Another facet of physical functioning is the performance of basic tasks in everyday life (Activities of Daily Living, ADL) and of those that are not necessary for fundamental functioning but ensure independence within the community (concept of Instrumental Activities of Daily Living, IADL).

Emerged from LASA, the ActiFE Ulm study implements the same seven (I)ADL questions as used in LASA. In addition we defined three extra items that cover further aspects and that have proven useful in different settings, resulting in a 10 item IADL scale [40]. The answering format will be comparable to those used in recent functional activity questionnaires [41] and includes the differentiation between dependent and independent.

Handgrip strength

The measurement of handgrip strength is an efficient and simple method to estimate overall strength in older people. It has been shown to be highly and independently predictive of functional limitations and disability [42].

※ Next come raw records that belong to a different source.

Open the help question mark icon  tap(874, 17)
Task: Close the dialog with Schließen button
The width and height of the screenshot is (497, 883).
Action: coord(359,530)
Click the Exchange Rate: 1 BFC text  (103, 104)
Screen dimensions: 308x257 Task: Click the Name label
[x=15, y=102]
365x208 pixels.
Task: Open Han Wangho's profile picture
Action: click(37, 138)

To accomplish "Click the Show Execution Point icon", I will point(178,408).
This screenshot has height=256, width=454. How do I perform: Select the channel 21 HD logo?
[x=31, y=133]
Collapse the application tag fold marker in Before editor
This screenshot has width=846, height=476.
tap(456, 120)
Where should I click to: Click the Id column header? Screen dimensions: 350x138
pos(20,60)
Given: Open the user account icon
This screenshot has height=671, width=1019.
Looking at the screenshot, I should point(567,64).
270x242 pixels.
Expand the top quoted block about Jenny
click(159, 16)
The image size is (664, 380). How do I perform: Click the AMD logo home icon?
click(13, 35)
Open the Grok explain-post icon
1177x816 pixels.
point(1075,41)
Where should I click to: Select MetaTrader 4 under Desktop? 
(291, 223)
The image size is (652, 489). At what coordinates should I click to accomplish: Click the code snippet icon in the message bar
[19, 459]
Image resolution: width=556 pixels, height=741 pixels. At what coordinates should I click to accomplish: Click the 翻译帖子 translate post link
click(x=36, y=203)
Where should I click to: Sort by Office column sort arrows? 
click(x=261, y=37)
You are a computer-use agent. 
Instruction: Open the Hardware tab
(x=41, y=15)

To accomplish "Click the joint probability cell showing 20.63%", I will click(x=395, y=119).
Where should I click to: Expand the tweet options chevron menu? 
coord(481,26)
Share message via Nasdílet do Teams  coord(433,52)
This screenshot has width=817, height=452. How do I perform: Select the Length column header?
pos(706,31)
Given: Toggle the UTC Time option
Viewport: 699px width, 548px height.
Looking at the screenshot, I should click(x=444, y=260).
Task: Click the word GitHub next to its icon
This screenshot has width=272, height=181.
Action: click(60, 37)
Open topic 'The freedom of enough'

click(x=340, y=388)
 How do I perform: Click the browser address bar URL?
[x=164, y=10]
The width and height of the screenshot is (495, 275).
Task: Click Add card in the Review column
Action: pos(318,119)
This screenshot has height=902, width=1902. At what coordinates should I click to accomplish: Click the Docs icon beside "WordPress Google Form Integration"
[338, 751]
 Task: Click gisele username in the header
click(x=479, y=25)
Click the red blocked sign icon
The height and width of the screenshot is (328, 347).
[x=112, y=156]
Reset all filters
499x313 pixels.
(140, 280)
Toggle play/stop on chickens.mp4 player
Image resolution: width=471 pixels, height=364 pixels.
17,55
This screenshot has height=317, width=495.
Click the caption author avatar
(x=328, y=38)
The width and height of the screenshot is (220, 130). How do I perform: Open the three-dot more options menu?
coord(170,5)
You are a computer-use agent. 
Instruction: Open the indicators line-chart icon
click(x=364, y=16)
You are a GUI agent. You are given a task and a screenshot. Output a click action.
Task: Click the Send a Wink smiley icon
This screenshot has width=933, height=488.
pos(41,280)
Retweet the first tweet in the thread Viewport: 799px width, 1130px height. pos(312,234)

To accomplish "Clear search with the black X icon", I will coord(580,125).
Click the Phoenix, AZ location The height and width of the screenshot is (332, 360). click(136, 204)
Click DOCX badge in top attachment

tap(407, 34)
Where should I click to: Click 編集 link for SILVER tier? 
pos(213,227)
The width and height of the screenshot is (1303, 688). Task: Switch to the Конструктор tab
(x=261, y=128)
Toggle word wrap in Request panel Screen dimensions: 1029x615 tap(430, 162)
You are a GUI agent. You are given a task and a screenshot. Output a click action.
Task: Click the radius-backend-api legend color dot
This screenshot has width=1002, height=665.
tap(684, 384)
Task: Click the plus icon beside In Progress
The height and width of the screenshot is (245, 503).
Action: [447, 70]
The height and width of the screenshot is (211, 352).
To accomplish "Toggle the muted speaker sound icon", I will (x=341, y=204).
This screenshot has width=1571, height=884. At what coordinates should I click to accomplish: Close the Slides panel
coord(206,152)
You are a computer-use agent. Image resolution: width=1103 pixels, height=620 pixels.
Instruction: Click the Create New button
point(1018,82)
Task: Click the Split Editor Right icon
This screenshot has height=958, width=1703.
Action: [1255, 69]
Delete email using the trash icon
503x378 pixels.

Assessment of falls and of risk factors for falls

The fall history during the past twelve months was asked retrospectively and information on falls was also assessed prospectively by a falls calendar. The ActiFE Ulm study used a falls calendar over a time-period of one year which is filled out by the participants on a weekly basis and sent in to the study center every three months. In order to maximize participants' compliance reminders were sent out every six weeks by the study center. If the calendars did not return within two weeks after they were expected participants were additionally contacted by phone. Thus, recall bias was avoided by the prospective assessment of falls and an impression of previous falls was gained by the assessment of the falls history.

For the assessment of falls-related self-efficacy the Short Form of the Falls Efficacy Scale-International was used. It has been shown to be highly related to previous and subsequent falling [43].

Level of fatigue and level of dizziness may constitute meaningful risk factors for falls [44]. Fatigue was measured using a numerical rating scale from 0 to 10, dizziness using a 5 point Likert scale.

Furthermore, many established risk factors of falls such as muscle strength, balance, cognition, specific comorbidities, loss of vision or the number and type of drugs [29, 30] were assessed.

Medication

Barcode Scan

To assess drugs and medications of our population we scanned the barcodes of every pharmaceutical available in the participants' home. In addition, we asked for dosage, frequency and how often in the past twelve months the drug was taken.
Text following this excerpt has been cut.